Roman Sakhno - Fotolia
Google Cloud Spanner overview: 4 features to consider
Cloud Spanner's ability to offer data consistency and horizontal scalability has helped the relational database service gain traction. Learn more about its architecture.
Purpose-built database management systems that meet a unique set of application requirements continue to capture the attention of the IT community. Google Cloud Spanner is one such DBMS, for applications requiring a massively scalable, worldwide online transaction processing platform that provides data consistency.
System administrators have been able to horizontally scale web and application middle-tier systems for over a decade. But data consistency is a major issue when database administrators attempt to scale a relational database management system (RDBMS) horizontally. To ensure it, relational clusters require that all replicated nodes receive a copy of the data changes before returning a response to the application.
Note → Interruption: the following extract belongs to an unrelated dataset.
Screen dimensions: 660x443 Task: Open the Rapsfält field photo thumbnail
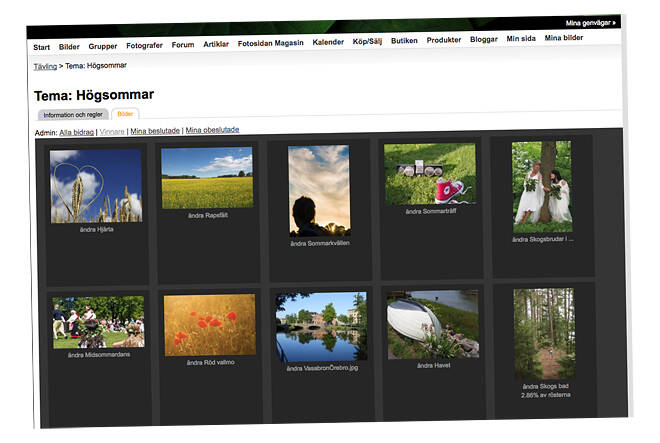click(x=207, y=177)
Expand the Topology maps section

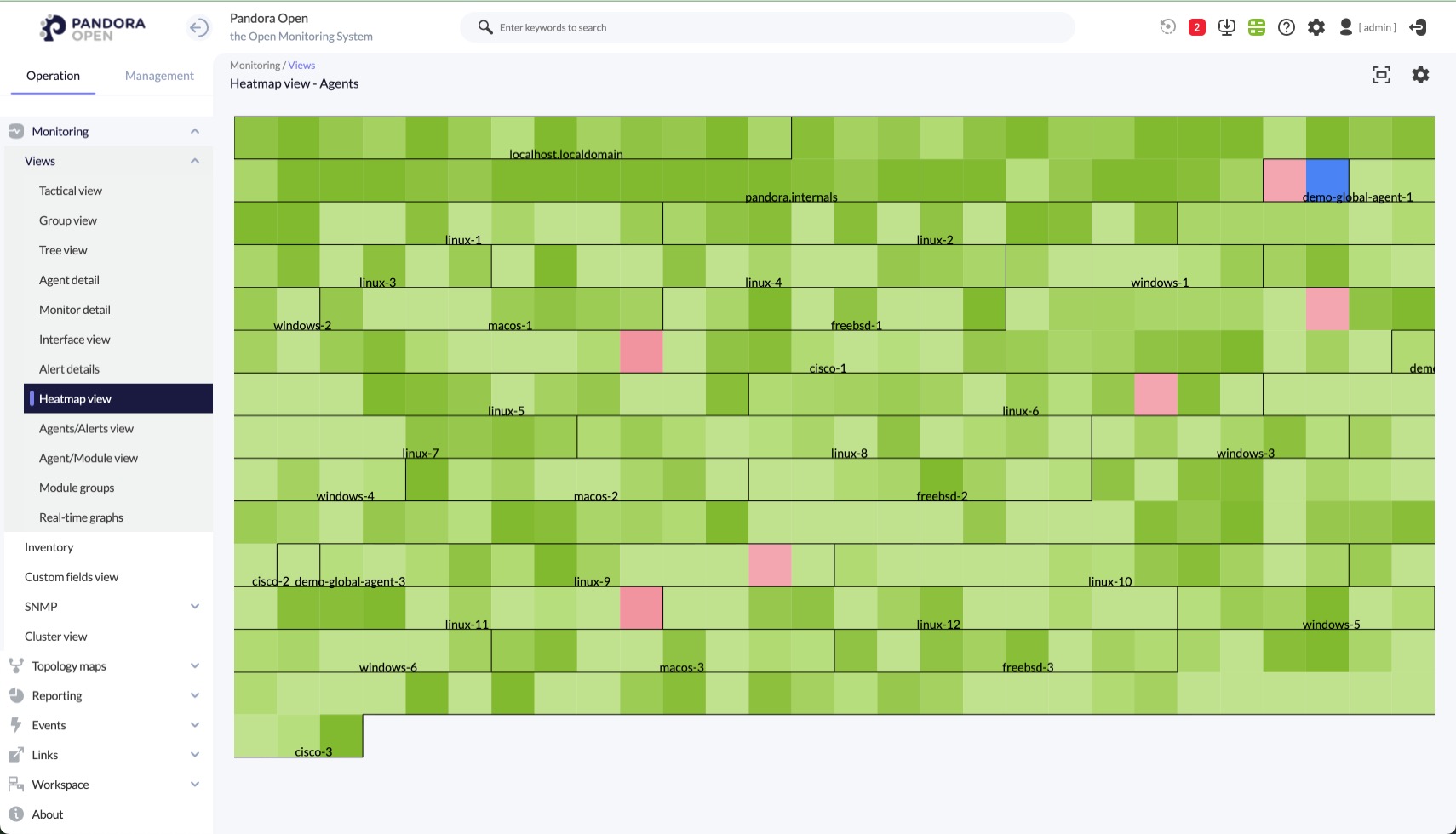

Adding additional nodes lengthens transaction times, and the system is dependent on all nodes for availability.
The origins of Google Cloud Spanner
Google describes Cloud Spanner as "the only enterprise-grade, globally distributed and strongly consistent database service built for the cloud specifically to combine the benefits of relational database structure with non-relational horizontal scale." Google built Cloud Spanner as a replacement data store for its Google Adwords and Google Play applications. Google was using MySQL and found that the database was unable to handle the applications' growing worldwide workloads.
Google initially evaluated NoSQL as a potential solution. Although NoSQL could offer horizontal scalability, the architecture was unable to provide the strong level of data consistency Google required. A project began in 2007 to build a globally distributed database that would provide both data consistency and massive horizontal scalability. In 2012, the company published its first research paper on Spanner; and in May 2017, Google Cloud Spanner became generally available to Google Cloud customers.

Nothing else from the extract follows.